We need enough discussion to come up with "a good plan now" rather than "a great plan next week."

There you are just naive. What you are doing now is unlikely to produce an actionable plan now or even next week. You might argue it's still worth fighting for your course and that it might win long-term but you are talking outside of the overton window and therefore are unlikely to move much.

Drug legalisation advocates were smart in focusing first on medical marijuana instead of wanting full legalisation in one go. If they hadn't made that strategic decision we probably wouldn't have gotten as far as we are at the moment.

All this screeching and pointing provides a valuable service to the servile: it allows them to worry about numbers and STEM problems without having to think about messy human networks, moral judgments, and other things that people on the autistic spectrum have major problems with.

On LW we talk quite a lot about moral judgments. and quite a lot simply prefer to reroute the trolley cart even when it's violates the individual rights of the person that get's run over. Utilitarianism is a moral philosophy even if you might not like it.

I find that Mark Newman and Kevin Kelly's statements on those subjects have a lot to offer, even though they tend to occasionally break down, or "stray from bayesian logic."

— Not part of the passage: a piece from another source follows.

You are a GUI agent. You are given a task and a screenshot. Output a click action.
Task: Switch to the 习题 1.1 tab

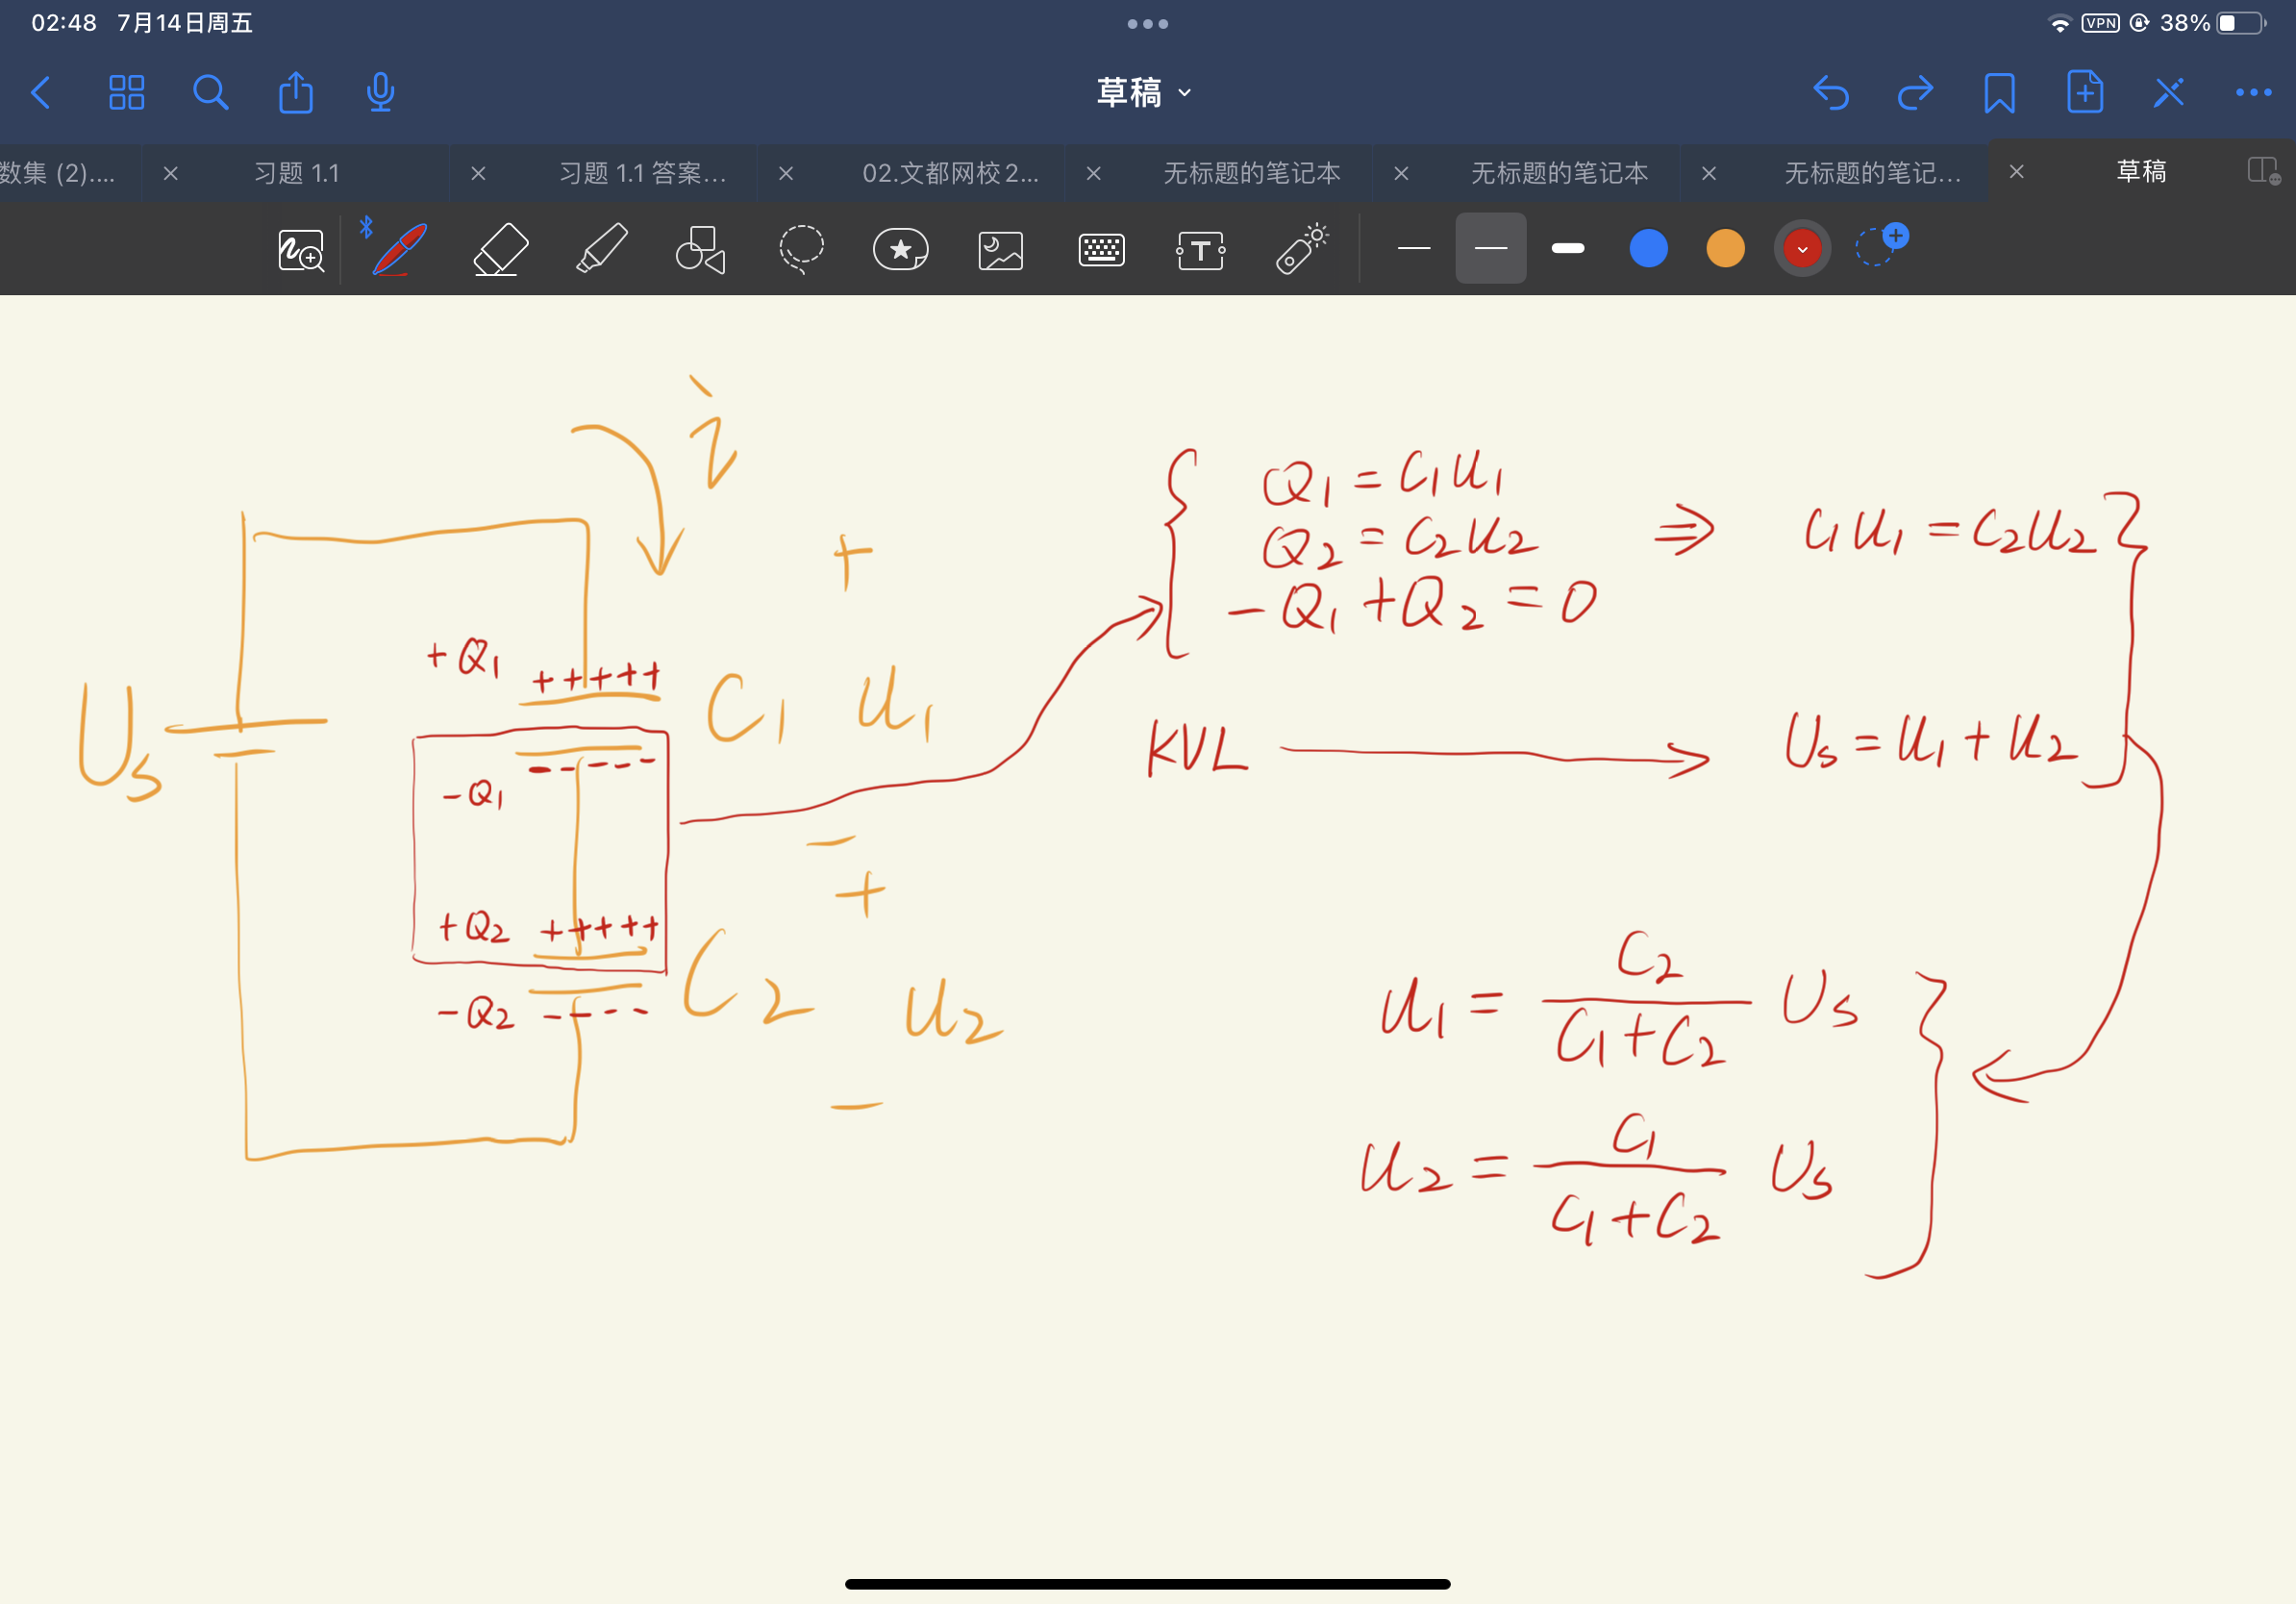[x=297, y=173]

That's a strawman, quite a lot of people do make arguments on LW that might "stray from bayesian logic." That's not my criticism my criticism is that you confuse what you want to be true with finding out what's true.

Unless there are other philosophy salesmen here, who have take a good, long, hard look at the philosophy of the masses, from random street samplings, for over 13 years ...which I doubt.

Going on a mission doesn't increase the ability of a Mormon to really understand. It rather makes him more committed than warranted because he defends his beliefs day in day out. Mormonism does happen to be a religion that grows but it doesn't grow based on rational argument.

Comment author: ChristianKl 17 September 2014 06:30:13PM *  -2 points [-]

Laws against fraud already made drugs as safe as they could be

Really? There the common sentiment that before evidence-based medicine going to the doctor was more harmful to your health then simply avoiding the doctor. Pre-1906 Western medicine was very bad.

We could change the present system so that you are allowed to sell drugs that aren't FDA approved but if anybody who takes the drug has any problem with it they can sue you for malpratice worth millions of collars. I don't think that would be an improvement over the existing system.

For a company it's very valuable to be able to simply comply with an existing standard instead of regulations and then be able to say in front of a court: "Look, we did what the official regulations say." Instead of being dependent on guesses what a jury will think. A jury that probably doesn't understand the evidence base very well and that's not able to run their own studies the way the FDA can.

Legal uncertainty is bad for business.